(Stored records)
****************************************

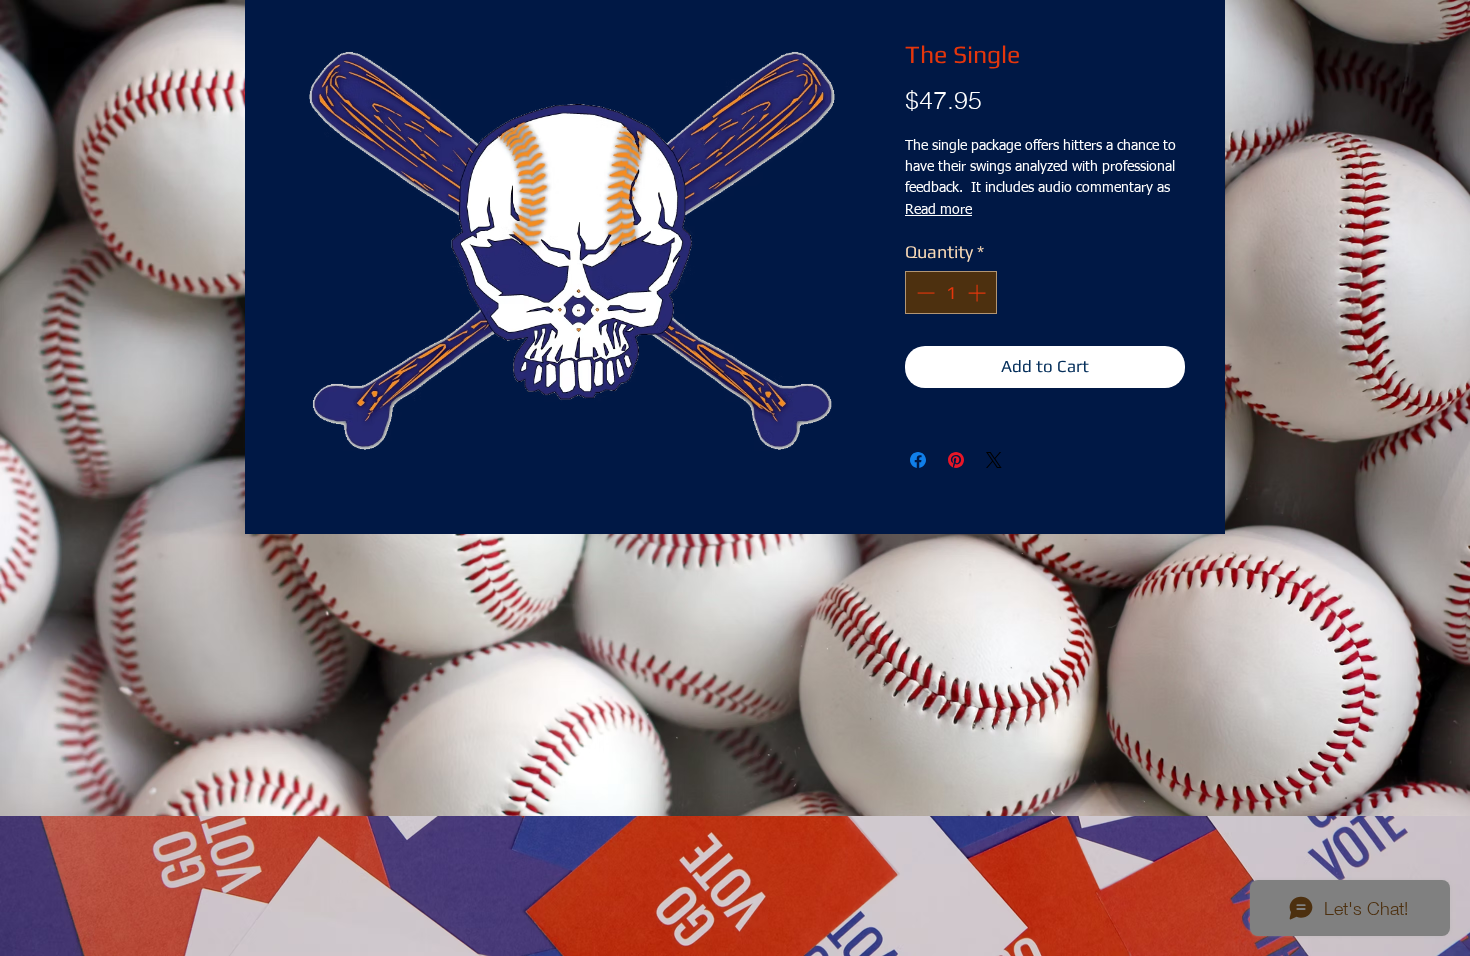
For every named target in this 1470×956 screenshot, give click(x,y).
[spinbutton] (951, 292)
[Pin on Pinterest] (956, 460)
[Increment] (978, 292)
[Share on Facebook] (918, 460)
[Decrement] (923, 292)
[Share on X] (994, 460)
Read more (938, 210)
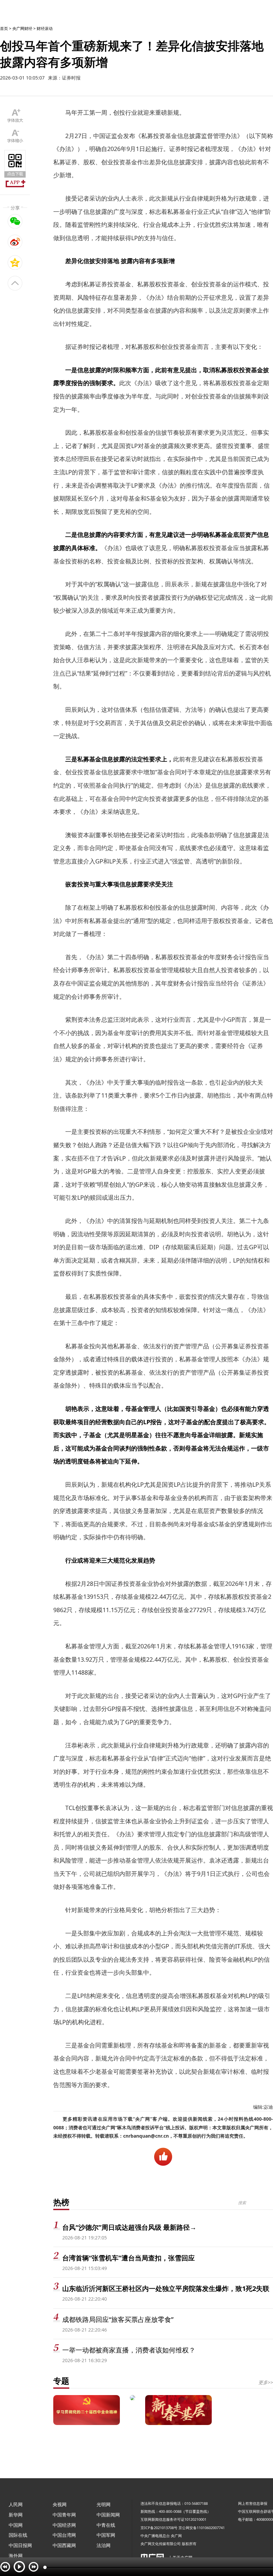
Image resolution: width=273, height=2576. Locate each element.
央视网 (60, 2504)
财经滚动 (45, 28)
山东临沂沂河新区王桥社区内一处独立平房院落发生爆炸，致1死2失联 (165, 2288)
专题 (61, 2380)
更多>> (265, 2382)
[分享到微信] (15, 221)
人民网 (16, 2504)
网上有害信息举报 (252, 2503)
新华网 (16, 2514)
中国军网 (106, 2535)
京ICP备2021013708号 (158, 2527)
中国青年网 (64, 2514)
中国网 (16, 2525)
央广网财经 (22, 28)
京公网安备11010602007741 (201, 2527)
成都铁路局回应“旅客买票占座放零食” (117, 2319)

****************************************

Your goal — Text only, no pictures: copy every entry exactly.

Answer for this exercise —
For every named target in this 1470×956 screenshot, give click(x,y).
[spinbutton] (951, 292)
[Pin on Pinterest] (956, 460)
[Increment] (978, 292)
[Share on Facebook] (918, 460)
[Decrement] (923, 292)
[Share on X] (994, 460)
Read more (938, 210)
Image resolution: width=273, height=2576. Locate each element.
央视网 (60, 2504)
财经滚动 (45, 28)
山东临沂沂河新区王桥社区内一处独立平房院落发生爆炸，致1死2失联 (165, 2288)
专题 (61, 2380)
更多>> (265, 2382)
[分享到微信] (15, 221)
人民网 (16, 2504)
网上有害信息举报 (252, 2503)
新华网 (16, 2514)
中国军网 (106, 2535)
京ICP备2021013708号 (158, 2527)
中国青年网 (64, 2514)
中国网 (16, 2525)
央广网财经 (22, 28)
京公网安备11010602007741 (201, 2527)
成都铁路局回应“旅客买票占座放零食” (117, 2319)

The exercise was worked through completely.